Reflex is a BBC television game show hosted by Shane Richie and aired from 11 January to 29 March 2014 on BBC One.

Overview
Each episode consists of two families of three competing over a number of challenges in order to win their place in the final round to be in with a chance to win up to £20,000. Although most of the games are completed within mere seconds from the starting trigger, viewers watch them almost exclusively in slow motion. The real-time attempts are shown mostly as replays after the heat has finished, which is the reverse of the typical game show practices. All games require from contestants excellent hand-eye coordination, composure and, above all, the titular reflex. The show makes extensive use of both 2D and 3D computer-generated imagery, using for example 3D motion tracking to attach statistics graphics to contestants, or 3D wireframe animations to present the rules of a game.

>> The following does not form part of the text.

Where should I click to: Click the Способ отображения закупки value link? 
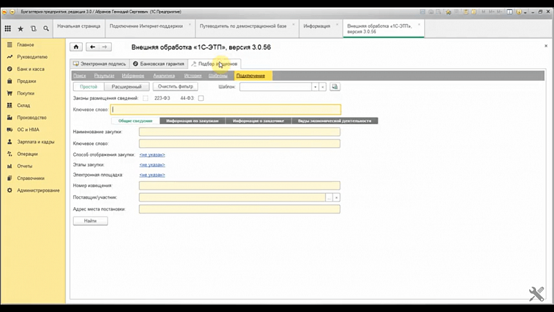click(152, 155)
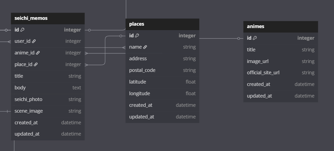Click the link icon next to anime_id
Image resolution: width=334 pixels, height=151 pixels.
pos(38,53)
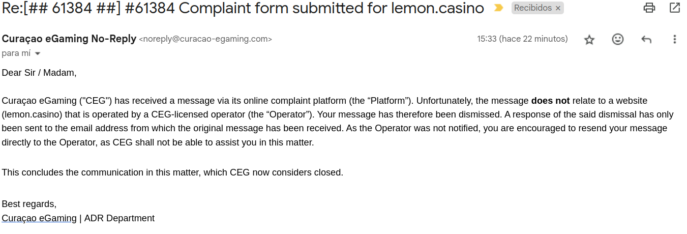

The teams are color-coded: one wears purple and the other wears orange.

Gameplay

Round 1 – Duels
There are three head-to-head challenges in the first round; to each of them the families designate one player from their team to compete. Each person must take part in exactly one game.

Upon hearing the starting trigger, the players start performing the challenge and the first one to complete it wins one point for his/her team.

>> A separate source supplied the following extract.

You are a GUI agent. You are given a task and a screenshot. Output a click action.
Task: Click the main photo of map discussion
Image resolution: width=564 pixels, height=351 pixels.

Some of the games featured included: smashing themselves through a pane of stunt glass and then crawling towards a big button, recreating a sequence in which some everyday objects were exploded, or retrieving one yellow can from a pyramid of grey cans and transferring it onto a finishing point.

Round 2 – Two vs two
In this round there is only one game in which two players from each team compete. The winning team gets two points.

Some of the games featured included: catching ten distinctively coloured balls from an avalanche of balls, or filling up a container with water which is being randomly shot from jets hidden all around the floor.

Round 3 – Quiz
In this round for the first time the entire teams face each other.

Each player has two buttons in front of them - an inactive one on which they place their hand and an active one located further from them. Then they are given a condition (e.g. when the domino adds up to eight) and are then presented with a series of photos or graphics. Once the image shown fulfills the condition, the first player to hit their active button, wins a point for their team. However, when a player presses the button when an incorrect graphics is shown, their opponents get the point. Then the condition still remains in play and the sequence continues until someone gets it right.

The first team to get to 10 points wins, proceeds to the Moneyball round, and the other team is eliminated from the show and leaves empty-handed. The points accumulated by the winning team throughout the show are reset to zero.

Round 4 – Moneyball
One player from the winning family is chosen to play the round. That team member then stands on an elevated 3-metre tall platform in the centre of the studio, with the entire floor padded for safety, and faces three high-speed cannons located on the front and either side of him/her.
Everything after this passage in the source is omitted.